La puerta empezaba a alejarse y el suelo a temblar bajo mis pies. De repente, el crujido ensordecedor de la tierra anunciando un enorme foso, atascaba un grito de impotencia en mi garganta. Desesperada, daba un gran salto. Al sentir que el suelo se alejaba yo empezaba a agitar los brazos, muy deprisa para no caerme, como si nadara en el río. Tan fuerte y tan rápido los movía que sentía al viento transportándome a gran velocidad.

¡Sí!

¡Volaba!

¡Volaba como una paloma!

Una fuerza misteriosa me hacía avanzar por el aire y huir de todos los peligros a la velocidad que mandaran mis brazos en movimientos perfectamente controlados. Y entonces me sentía omnipotente viendo el pueblo desde las alturas. A mí no me veía nadie porque estaban haciendo cosas importantes sin subir la mirada hacia arriba. Pero yo sí los veía bajo sus techos de cristal. Así, volando, llegaba hasta la Peña de San Andrés y desde su cima observaba en la distancia.

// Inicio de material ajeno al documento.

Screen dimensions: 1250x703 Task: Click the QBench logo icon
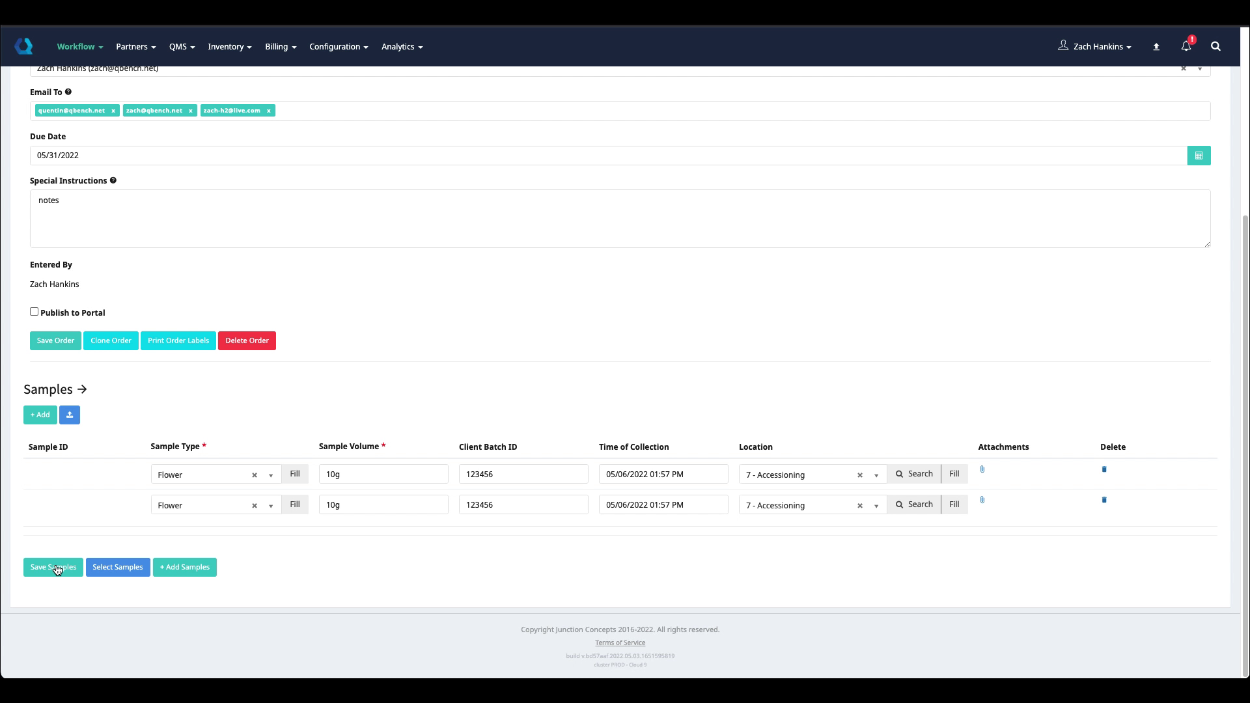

Tú escuchabas sin pestañear mientras te explicaba cómo, desde la distancia, los problemas se hacían cada vez más pequeños e insignificantes y se alejaban para volver enseguida en forma de regalos: la comida rica de tía Adela, el beso de papá cuando volvía del trabajo por la noche todavía oliendo a humo y sudor, las caricias de mamá ásperas de tanto fregar, pero tan suaves para mí, una goitibera veloz para ganar a todos bajando la cuesta, el cuento de Pulgarcito con los dibujos que tanto me gustaban...

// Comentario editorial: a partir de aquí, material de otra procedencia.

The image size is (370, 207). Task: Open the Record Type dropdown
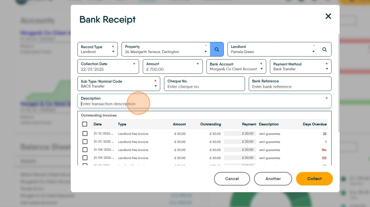pos(97,49)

Y ya con la imaginación agotada te decía: Cuando tengas miedo, mi niña ¡vuela! Vuela hasta la cima de la Peña y verás que, desde lejos, se ven las cosas diferentes, y a la vuelta serás más fuerte y más sabia, y no habrá miedo al que no venzas. Me entristecía decepcionarte cuando inocentemente preguntabas: "Mami, ¿me prestas tu sueño?".

Ninguna de las dos sabíamos que, para que tú volaras, yo tendría que desaparecer. Hoy, desde la cumbre donde me encuentro, mucho más alta que nuestra Peña, te regalo mi sueño. Ahora ¡emprende tu vuelo!